What we have discovered is that there is controversy about the 
optimal (or even adequate) way to handle many scripts, 
especially when the same script is used as all or part of the 
writing system for different languages.  Sometimes the problem 
involves differences in opinion about presentation forms. 
Sometimes one must know the language in order to sort out 
presentation issues correctly (and the DNS does not not provide 
for transmission of language information).  Sometimes, although 
they are primarily unusual edge cases, there are even questions 
about whether the codings and rules present in Unicode 5.0 are 
sufficient to handle some particular writing system adequately, 
whether some of the characters of a script are associated with 
the correct set of properties or not, and so on.   In each case, 
those uncertainties are opportunities for user confusion, 
astonishment, or disappointment and sometimes for not being able 
to write the words of some languages --should one want to use 
those words in DNS labels -- in a consistent and correct fashion.

Incidentally, the part of the IDNA200x model that is most 
different from the earlier one is another consequence of the 
problem outlined above:  Unicode provides compatibility mappings 
and case mappings that reasonable but that may not be precisely 
correct (or "as would be expected") in all cases.  IDNA2003 
applies those mappings as part of the protocol.   IDNA200x 
treats them as localization issues -- to be applied as desired 
as part of the localization process, but not to appear "on the 
wire" or as part of references to be used in interchange, 
thereby lowering the risks of incorrect or unpredictable 
behavior.

These distinctions are also important because we have discovered 
case in which, in order to make it possible to express more than 
a few words in the writing systems of some languages, characters 
must be permitted that, while not problems in those particular 
scripts (and usages more generally) would be problematic if used 
in other contexts.   So, for example, while IDNA2003 prohibited 
zero-width breaking and non-breaking characters entirely, we now 
have special rules that permits those characters only in 
contexts in which they are helpful (or necessary) rather than 
potentially harmful.

In practical terms, Rule H has to be understood in conjunction 
with the implications of its categories for registration and 
lookup.   For lookup, the "permitted", "maybe yes", and "maybe 
no" categories are all equivalent.    A process looking up a 
string need only verify that none of the prohibited characters 
are present and then relies on the trust that strings that 
should not have been registered will not be found.

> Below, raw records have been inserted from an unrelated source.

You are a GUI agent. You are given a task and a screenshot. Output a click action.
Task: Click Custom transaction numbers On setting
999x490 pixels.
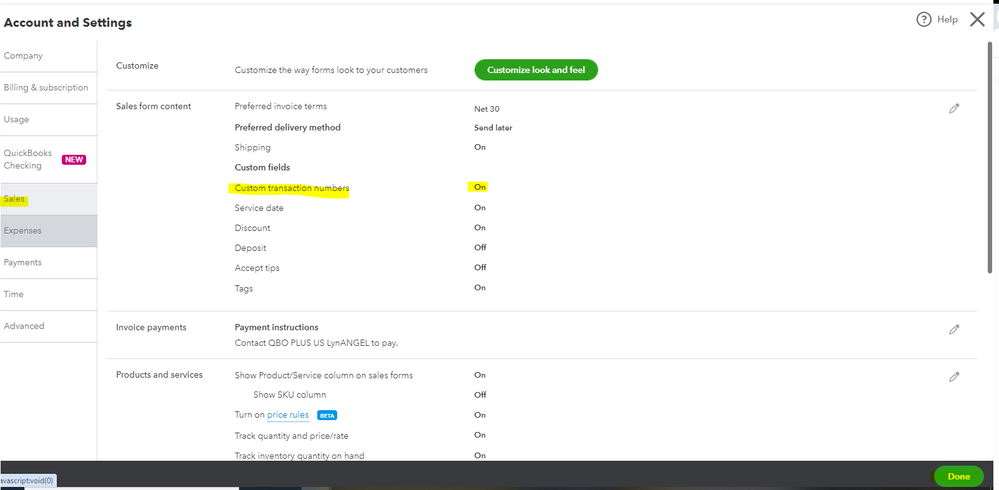(x=480, y=188)
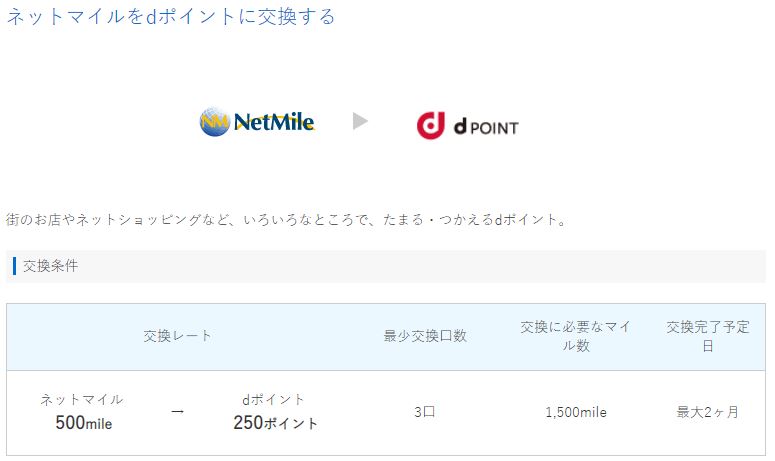Click the page title ネットマイルをdポイントに交換する
The image size is (775, 461).
[171, 17]
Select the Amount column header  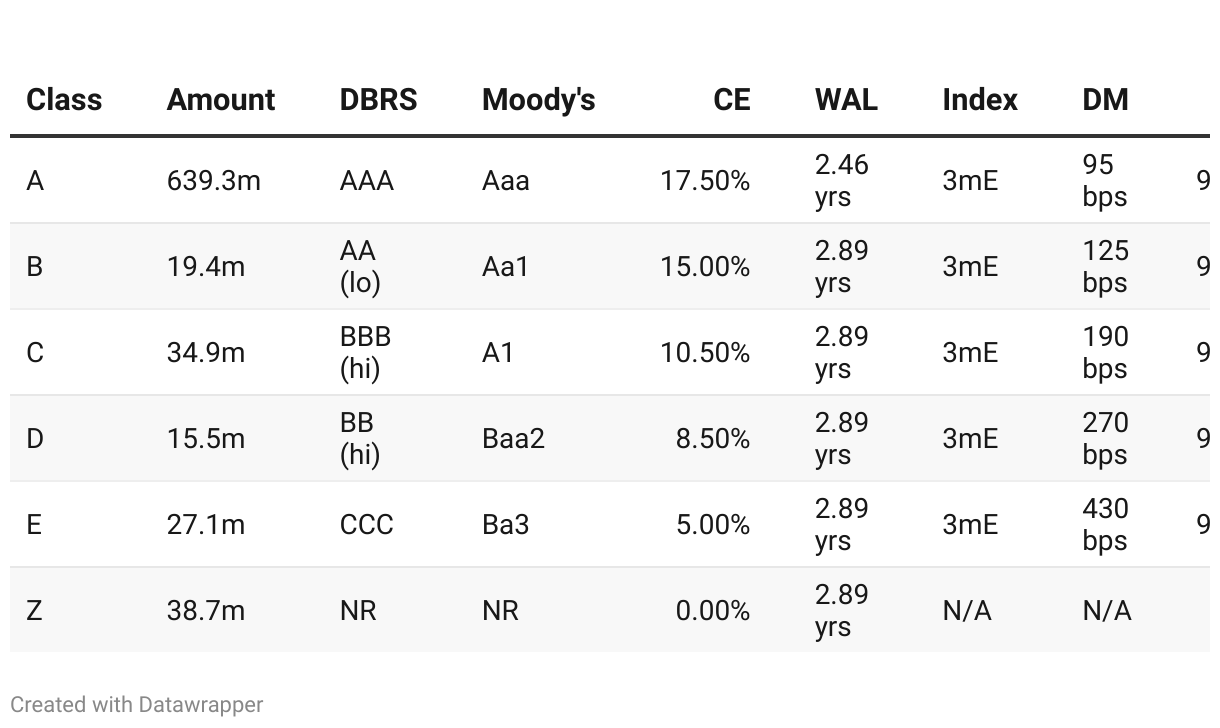(221, 100)
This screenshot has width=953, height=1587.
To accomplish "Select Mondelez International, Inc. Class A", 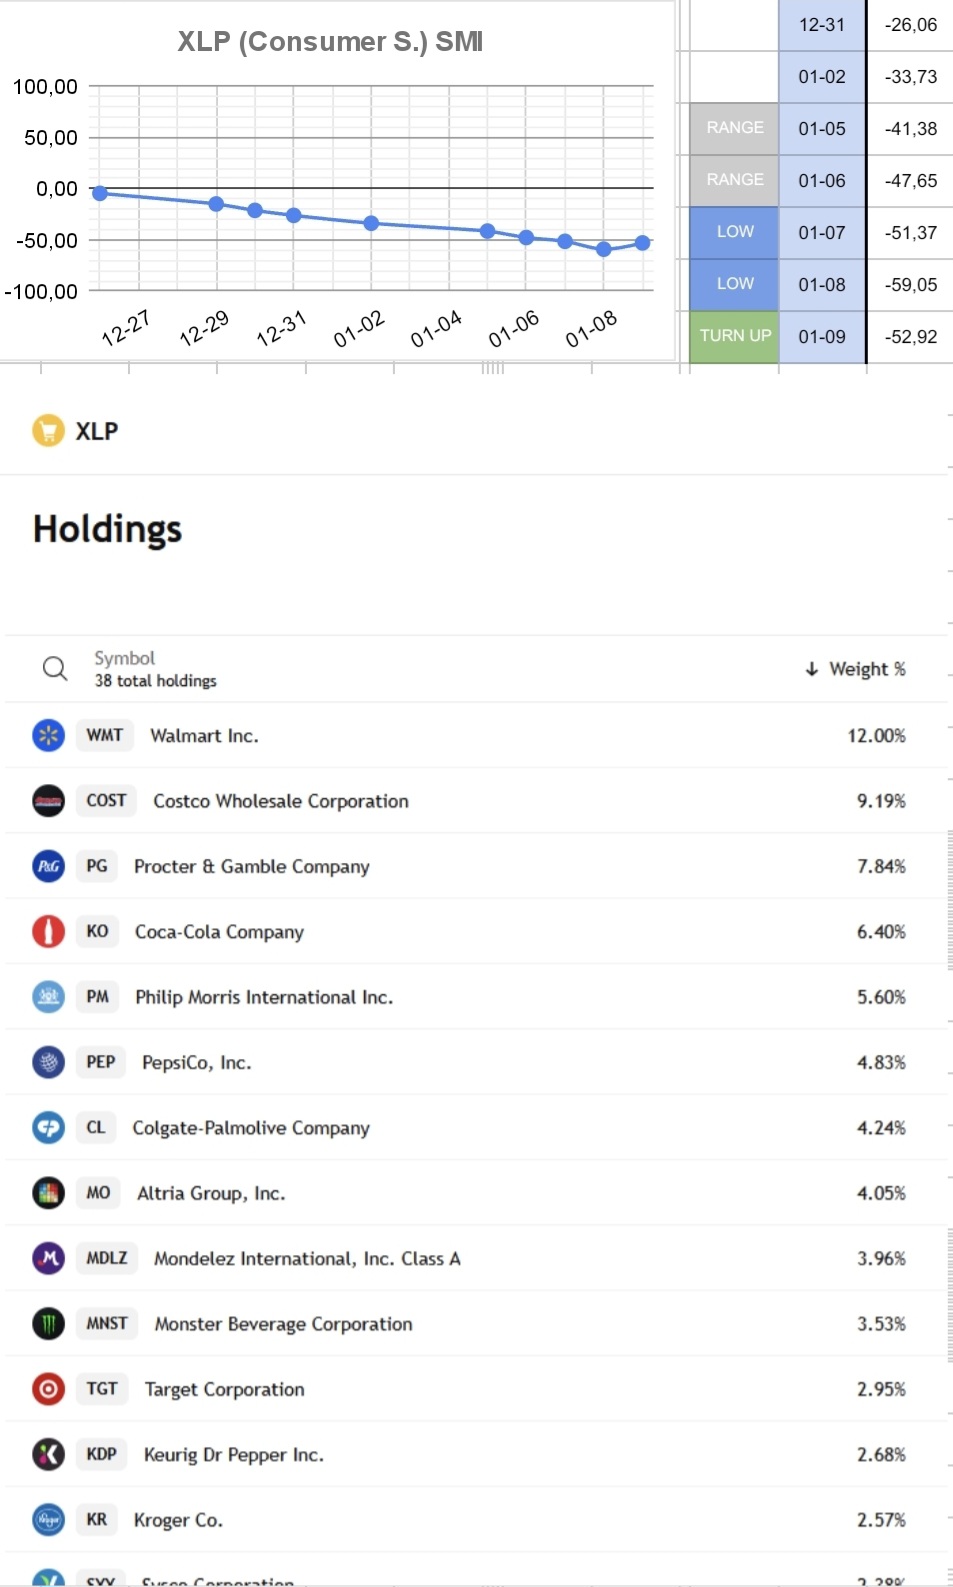I will click(307, 1258).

By contrast, classification as "maybe yes" or "maybe not", 
implies that entities registering strings should refrain from 
registrations dependent on those scripts until they are 
confident that issues associated with them are resolved or that 
there are no issues.

Now, in practical terms, the IETF can't dictate policies to 
registries or to ICANN (or to anyone else who thinks they have a 
concern in this area) and (I hope) would not want to try.   My 
personal opinion is that these categories will work out as 
	follows on the registry side:

	* A ccTLD will make its own decisions about what
	scripts, used to write languages of importance in that
	country, should be treated as being "permitted",
	rather than "maybe yes".  They will follow the
	tables about other, less familiar, scripts or perhaps
	not register those as all, regardless of where they fall
	in the property table.   I would hope that they --or
	others in their countries-- would participate in the
	effort needed to move their scripts (and produce
	script-specific rules as needed) into the
	"permitted" category, but, if they don't care
	about the use of the script elsewhere in the world or in
	gTLDs enough to do that, perhaps no one should care
	about their opinions.

	I note that, while our understanding has improved in the
	last three or four years, we have always known that safe
	and successful deployment of IDNs was going to be easier
	for a ccTLD that could make "this script, or its use
	by that language, is more important than those other
	ones" decisions than for gTLDs that are presumably
	required to be equally fair to everyone.

	* gTLDs will be held to registrations from the
	"permitted" category only and will hence be strongly
	motivated to work with appropriate language authorities
	to come up with definitions that work well globally.

But those are just my personal opinions.  The more important 
thing is that we figure out, together, how to make this system 
work well --as a foundation for globally-accessible and usable 
references -- for the Internet.

Your notes, and those of several others on this list and 
otherwise have raised another issue having to do with the 
relationship of "language" to all of this.  I'll address that in 
a separate note.

    john